Dans le cadre de mes activités auprès de Strategika, je suis chargé de piloter notre programme de veille stratégique des ONG et des acteurs clefs du globalisme intitulé Soros Watch. Cette veille de l’activité des réseaux globalistes nous permet de procurer à nos lecteurs et à nos partenaires toutes les informations disponibles sur les activités des ONG et des acteurs du globalisme en temps réel.
Vous consacrez une veille à George Soros et son influence, n’est-ce pas de l’acharnement ?
Je ne crois pas, il faut toujours garder en tête les moyens dont disposent les réseaux Soros pour comprendre l’intérêt d’examiner en détail leurs activités. Pour 2020 le budget officiel de l’OSF (Open Society Foundations) de George Soros est de 1.2 milliards de dollars. Les dépenses totales de l’OSF depuis sa création sont estimées quant à elles à plus de 15 milliards de dollars pour ses trois décennies d’activité. Cela donne une idée de l’ampleur des moyens dont dispose le réseau Open Society Foundations. George Soros a fait don à l’OSF depuis 1984 d’au moins 32 milliards de dollars sur sa fortune personnelle si on inclut les derniers 18 milliards de dollars qu’il a légués en 2017. Une manne financière qui permet d’influencer directement les politiques des États.
Je rappelle à titre d’exemple le rôle que jouent les ONG liées à l’Open Society dans la gestion catastrophique de la question migratoire par l’Union européenne depuis des années. Le budget que l’Open Society consacrait à la seule question migratoire en 2018 était de 63,3 millions de dollars. En septembre 2016, George Soros promettait d’investir 500 millions de dollars de placements en actions dans des investissements qui bénéficient aux migrants. Mais Soros ne s’est pas contenté de soutenir les ONG qui militent pour la réinstallation des migrants du Moyen-Orient et d’Afrique du Nord en Europe, il a aussi contribué personnellement à l’élaboration du « Plan Merkel », un plan conçu par l’ESI (European Stability Initiative), dont le président, Gerald Knaus, est membre de l’OSF. Selon ce plan, l’Allemagne accordera l’asile à 500 000 réfugiés syriens. Gerald Knaus est aussi membre de l’ECFR — European Council on Foreign Relations — auquel je consacre l’un des dossiers que j’ai réalisés pour Strategika.
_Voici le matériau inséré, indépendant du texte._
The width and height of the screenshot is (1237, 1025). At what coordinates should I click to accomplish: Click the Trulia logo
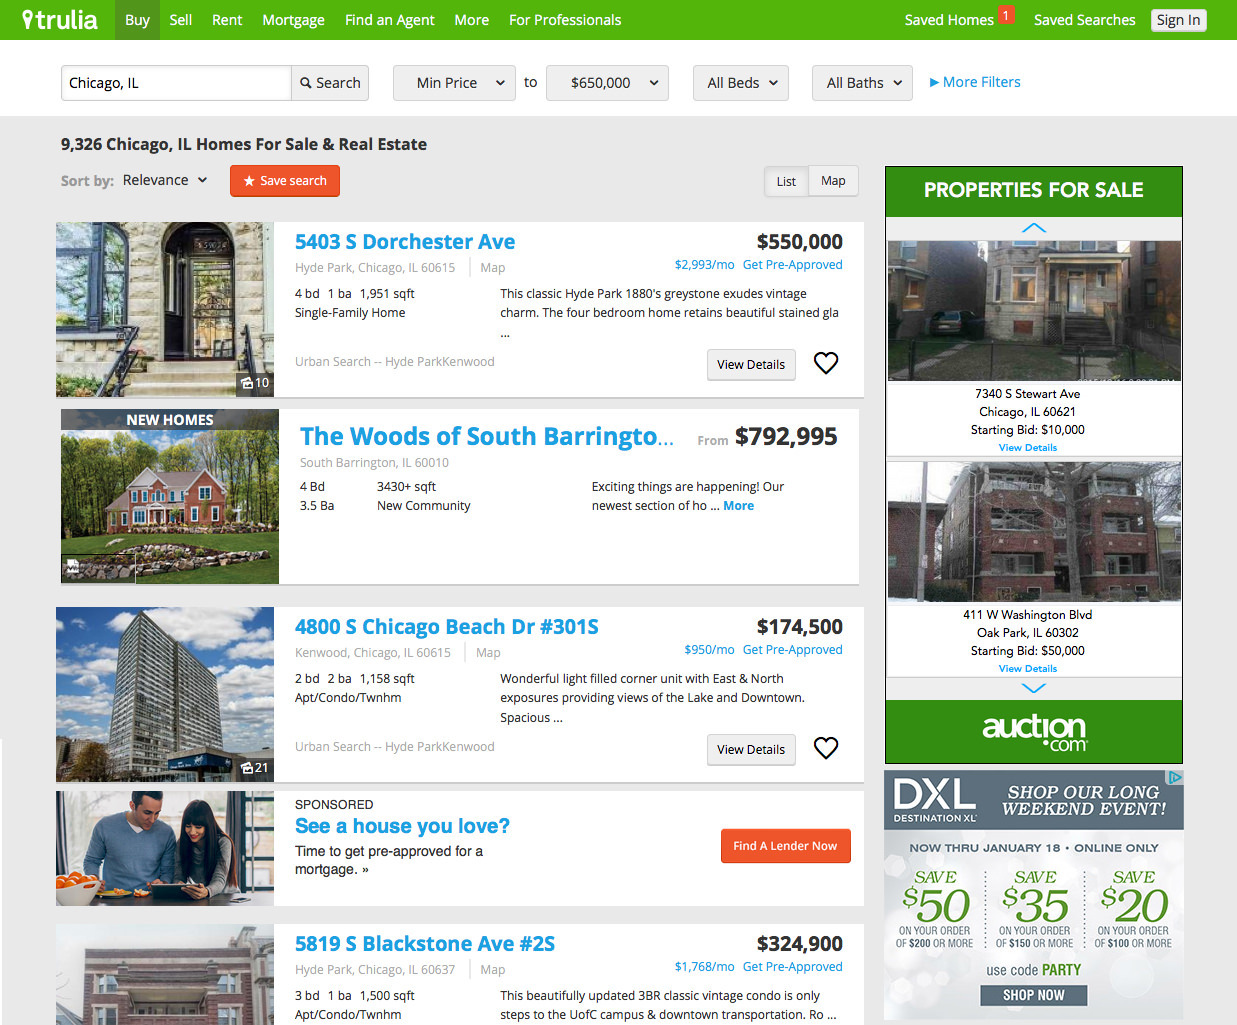click(x=60, y=20)
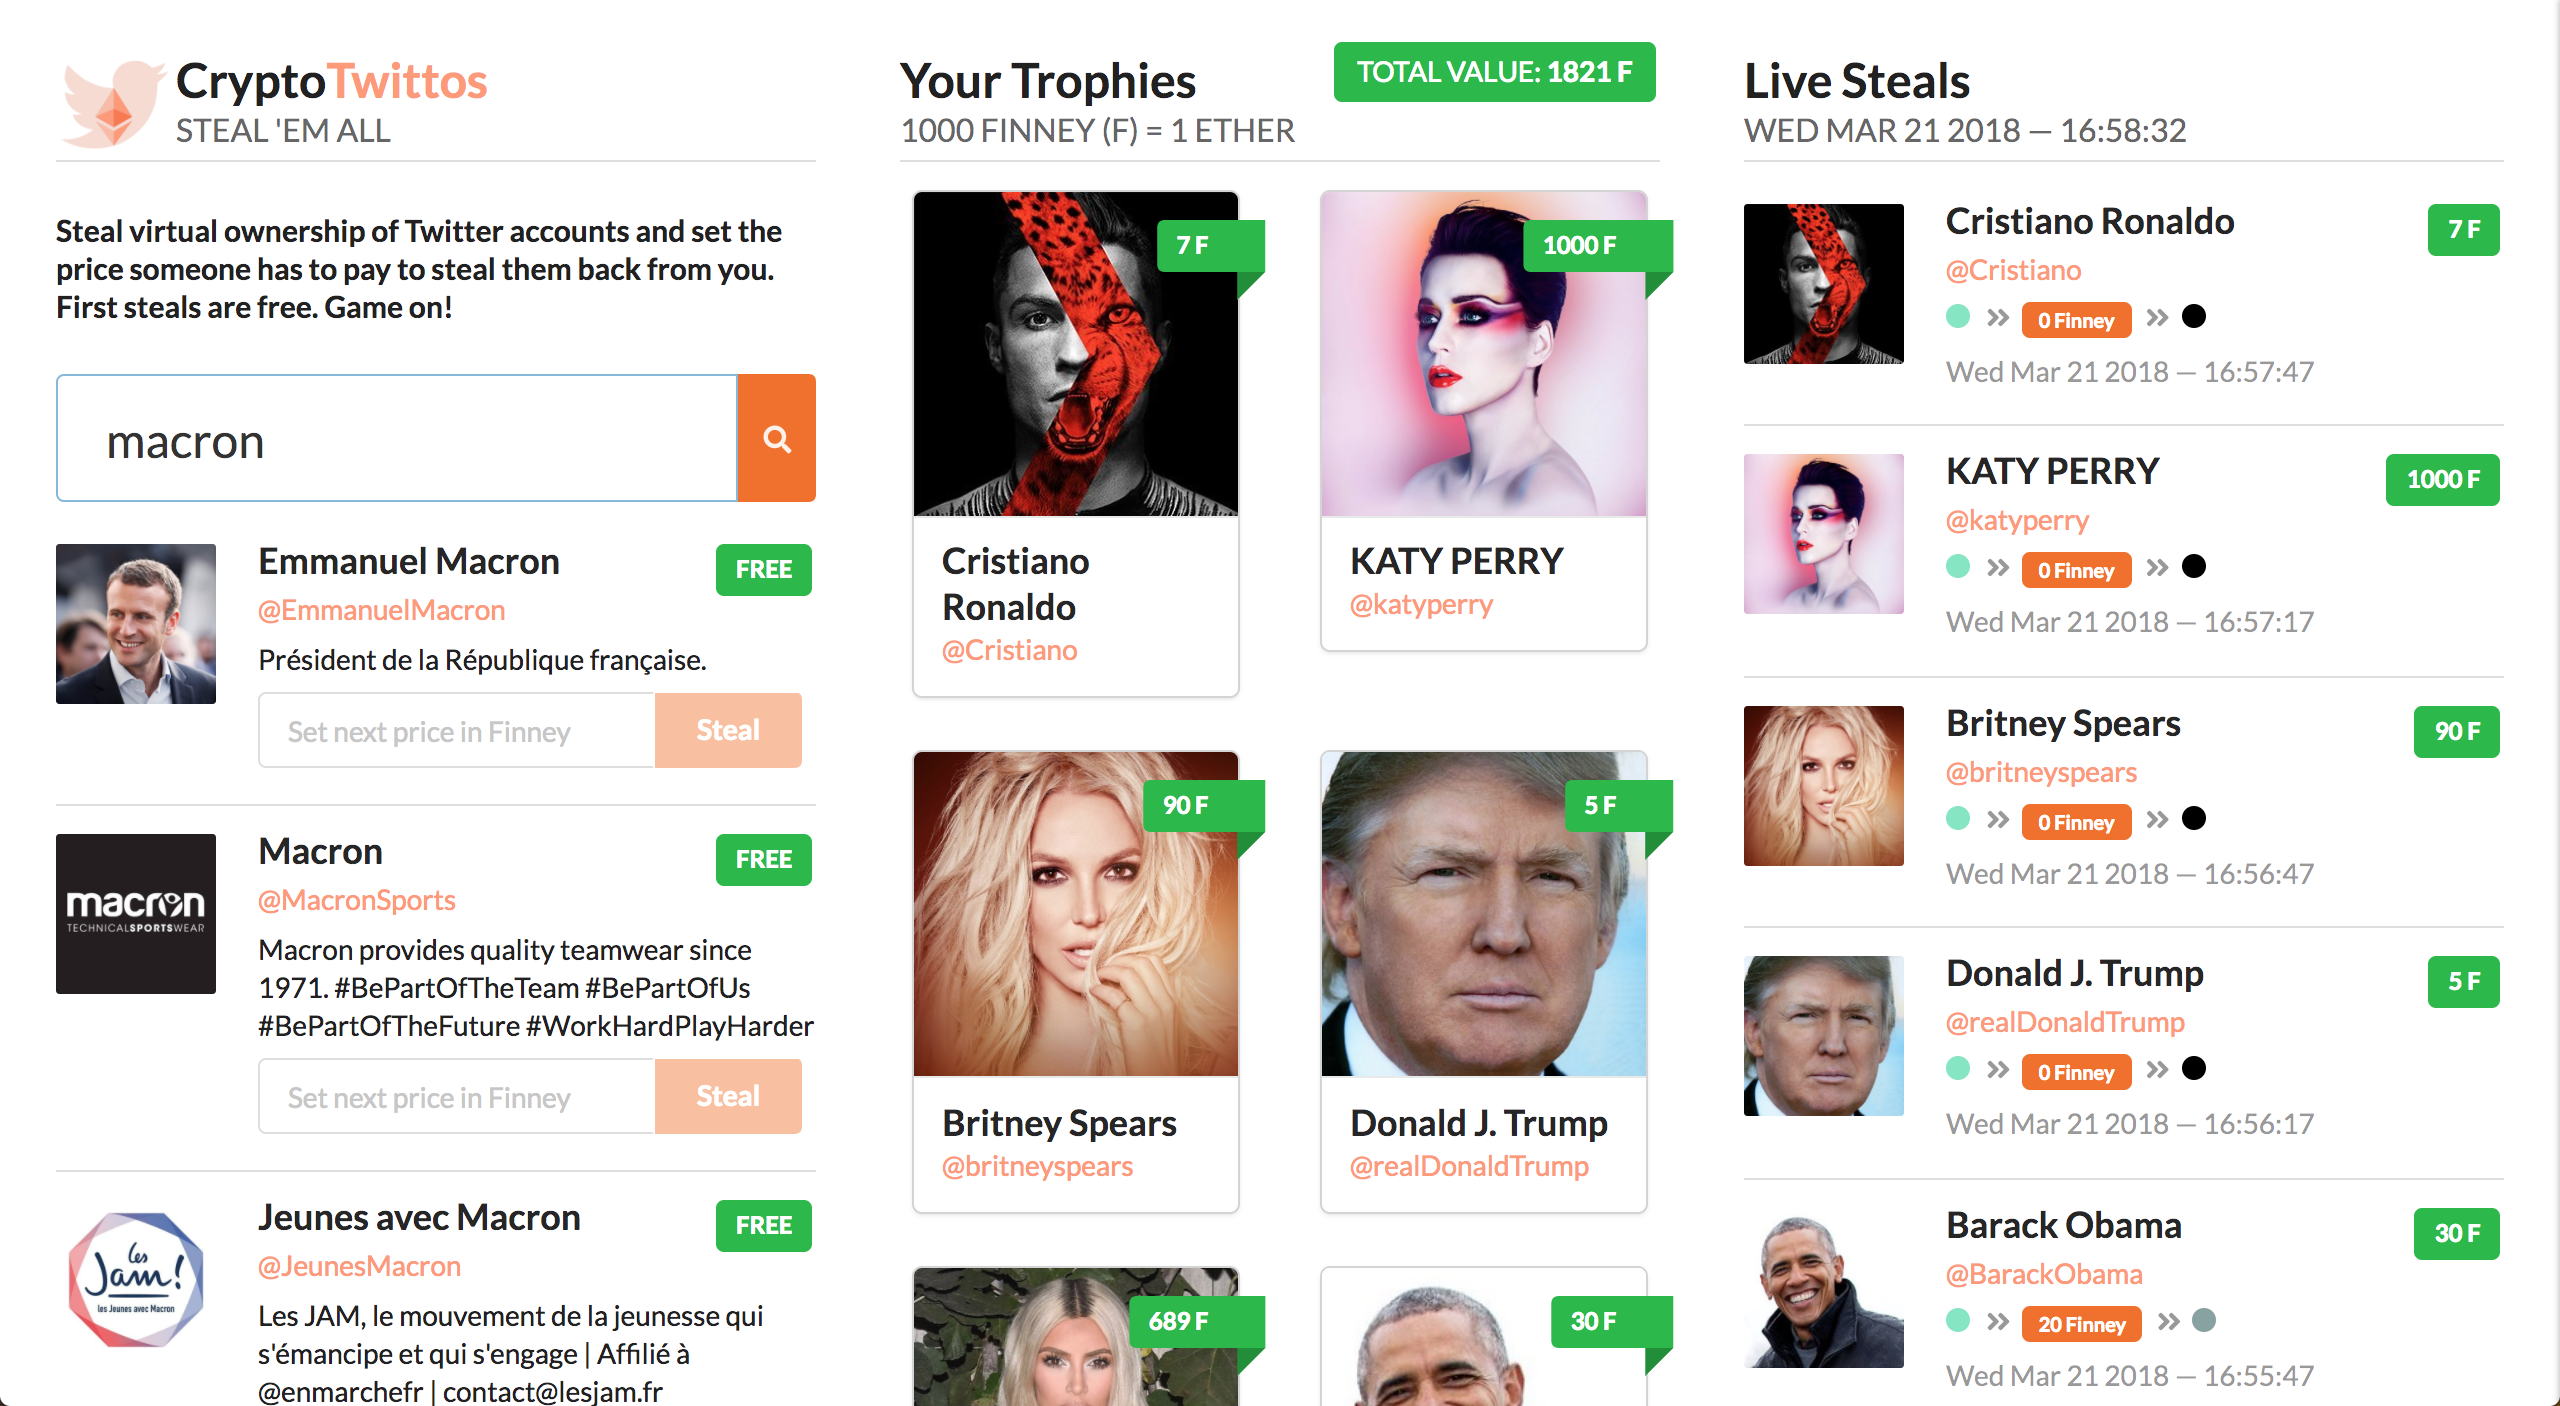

En illustration de la manière dont les réseaux Soros manipulent cyniquement l’immigration clandestine on pourrait rappeler ceci : en 2015, sur l’île grecque de Lesbos, un reporter de Sky News avait mis la main sur un véritable mini-guide de voyage du réfugié. Un fascicule qui contenait des cartes, des numéros de téléphone et des adresses d’organisations susceptibles d’aider les réfugiés. Plusieurs parcours européens y étaient détaillés ainsi que les démarches à suivre pour arriver à destination. Les centres de filtrage des migrants y étaient également indiqués. L’illustration de la brochure montrait un homme regardant vers la mer. Ces manuels, rédigés en arabe, avaient été remis aux réfugiés avant leur traversée de la Méditerranée par un groupe appelé w2eu (Welcome To Europe), un réseau directement financé par l’Open Society et lié aux réseaux européens des militants « no borders ».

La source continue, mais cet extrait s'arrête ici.